### Collected data
--- --- ---

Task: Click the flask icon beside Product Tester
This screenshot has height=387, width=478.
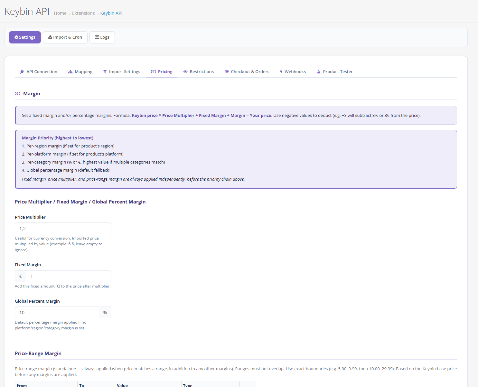Action: (319, 72)
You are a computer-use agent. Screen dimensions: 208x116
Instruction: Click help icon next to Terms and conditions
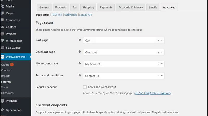pyautogui.click(x=80, y=75)
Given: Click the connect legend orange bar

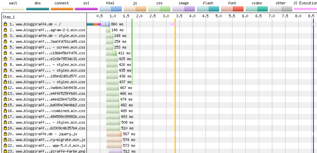Looking at the screenshot, I should 62,9.
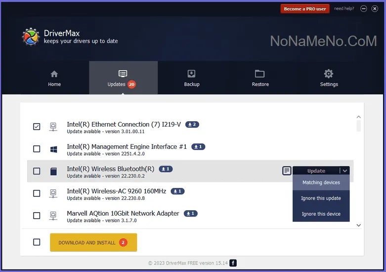
Task: Click Become a PRO user button
Action: pos(305,9)
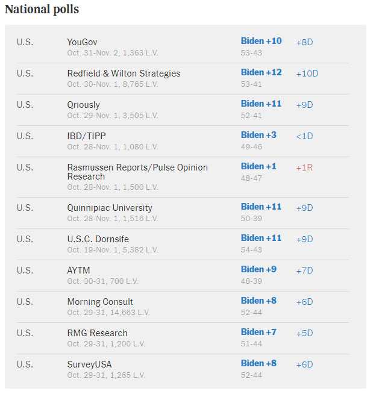Click the Biden +3 IBD/TIPP result
Screen dimensions: 370x394
259,135
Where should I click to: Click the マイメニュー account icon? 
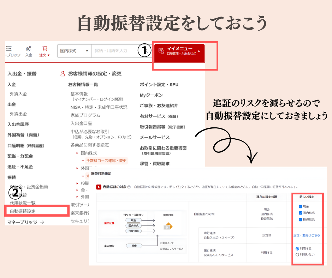click(x=161, y=51)
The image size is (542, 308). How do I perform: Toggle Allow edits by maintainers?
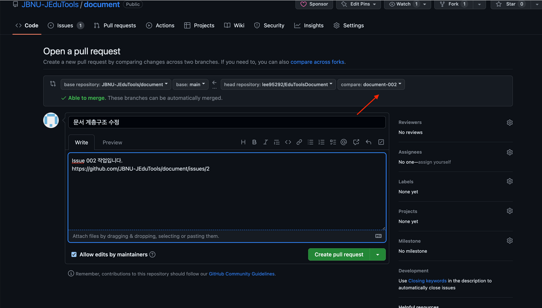click(74, 254)
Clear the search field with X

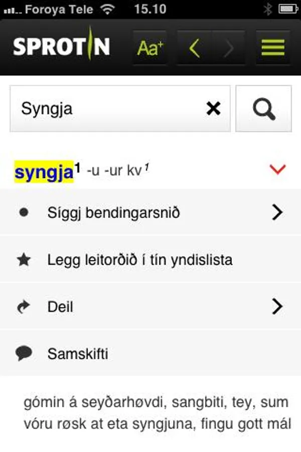[x=214, y=108]
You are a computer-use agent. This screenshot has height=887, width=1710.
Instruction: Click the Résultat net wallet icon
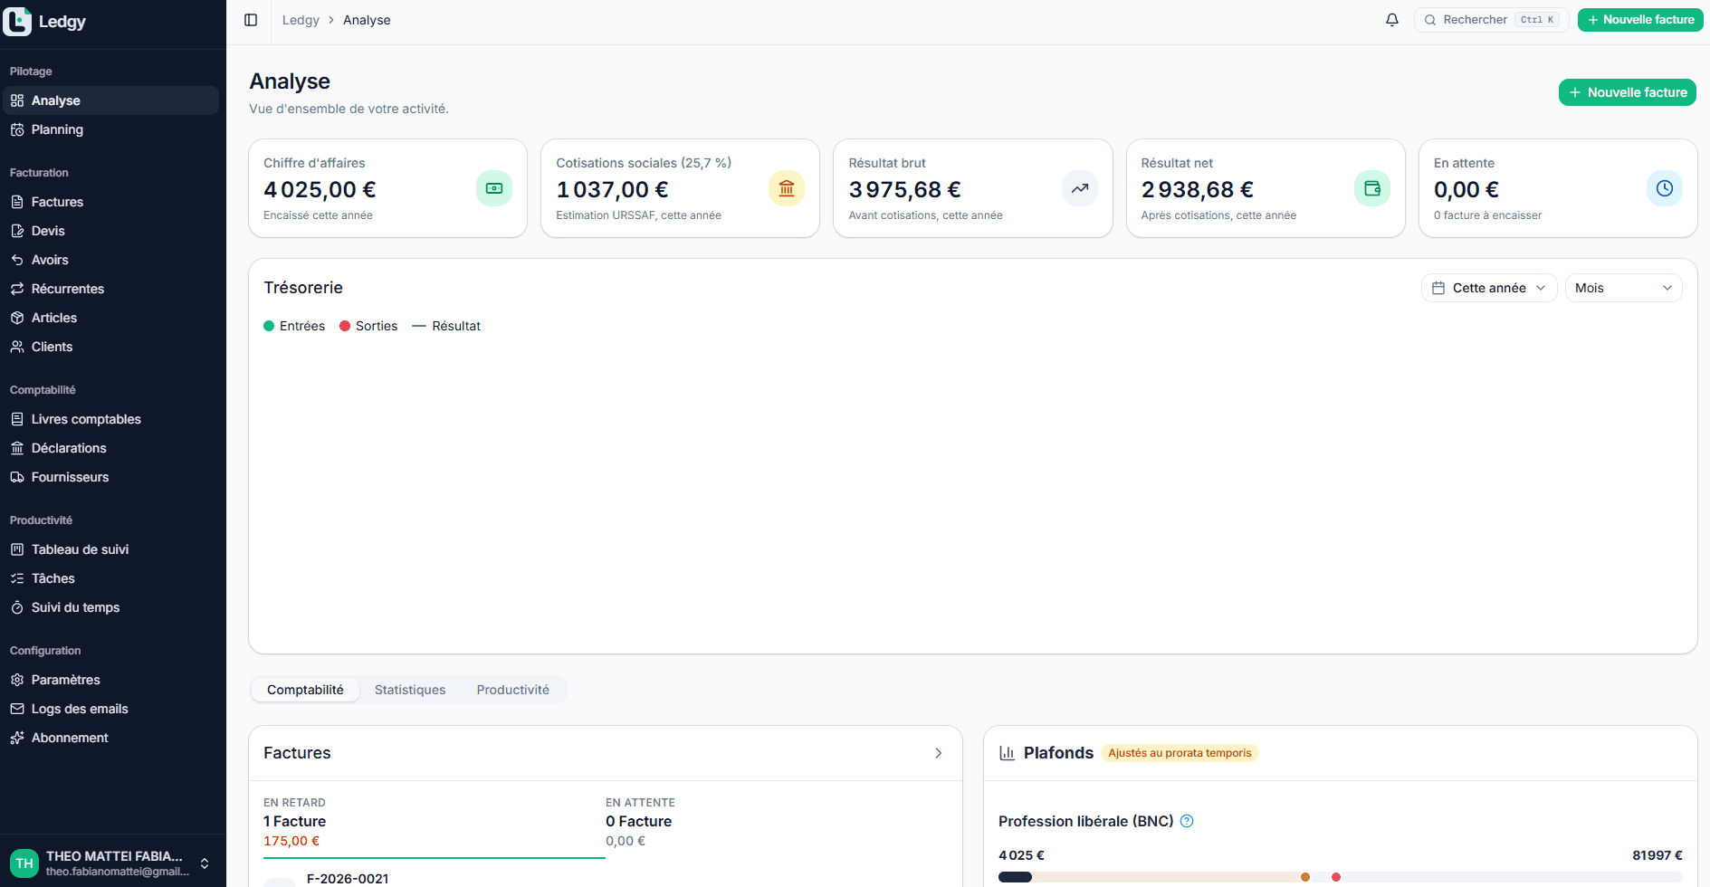click(x=1372, y=188)
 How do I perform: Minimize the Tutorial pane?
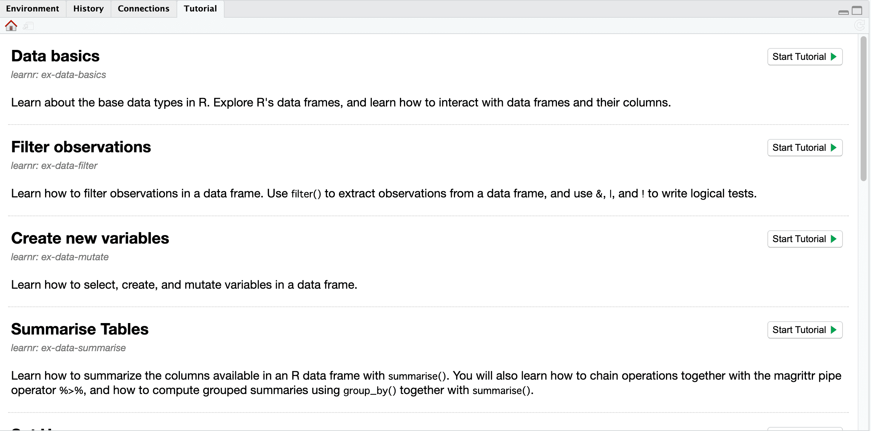844,11
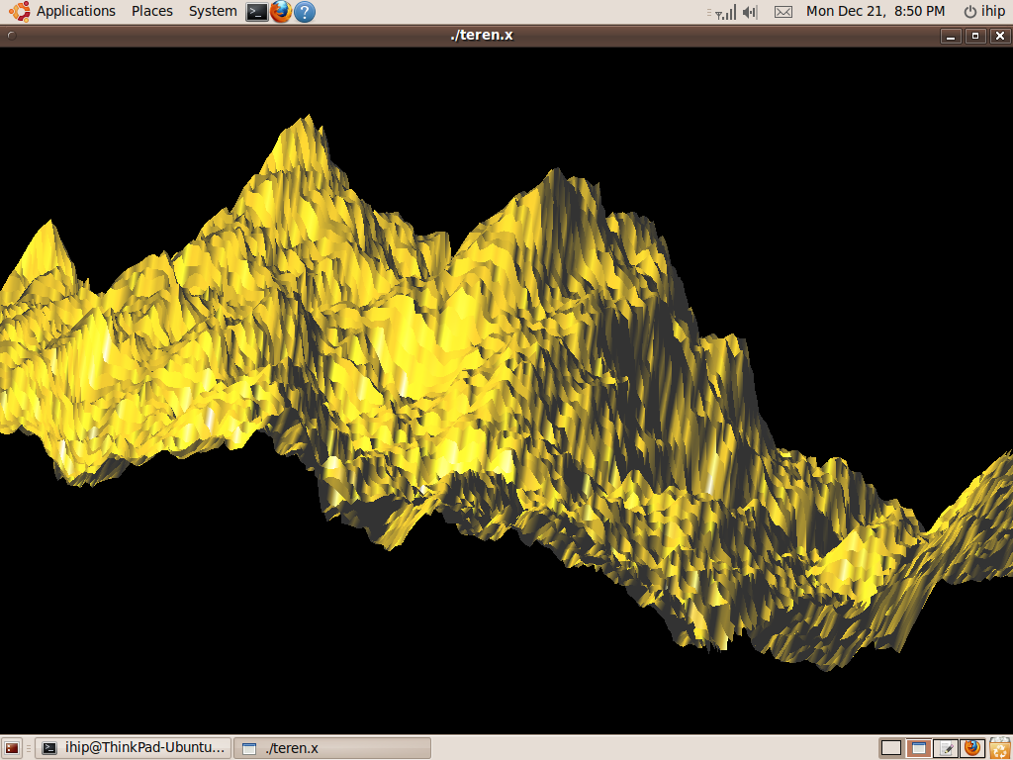Image resolution: width=1013 pixels, height=760 pixels.
Task: Minimize the ./teren.x window
Action: (x=952, y=36)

--- --- ---

Except for the pictures, write the data out exactly.

### Your solution
Task: Click the flask icon beside Product Tester
This screenshot has height=387, width=478.
Action: (319, 72)
You are a computer-use agent. Screen dimensions: 208x116
Instruction: Click help icon next to Terms and conditions
pyautogui.click(x=80, y=75)
Given: Click the connect legend orange bar

Looking at the screenshot, I should 62,9.
Task: Click Become a PRO user button
Action: pos(305,9)
Click the Biden +3 IBD/TIPP result
Screen dimensions: 370x394
259,135
Where should I click to: Click the マイメニュー account icon? 
click(x=161, y=51)
The image size is (542, 308). How do I perform: Toggle Allow edits by maintainers?
click(74, 254)
Clear the search field with X

[x=214, y=108]
You are a computer-use agent. This screenshot has height=887, width=1710.
Instruction: Click the Résultat net wallet icon
click(x=1372, y=188)
 How do I perform: Minimize the Tutorial pane?
844,11
Image resolution: width=1013 pixels, height=760 pixels.
Task: Minimize the ./teren.x window
Action: (x=952, y=36)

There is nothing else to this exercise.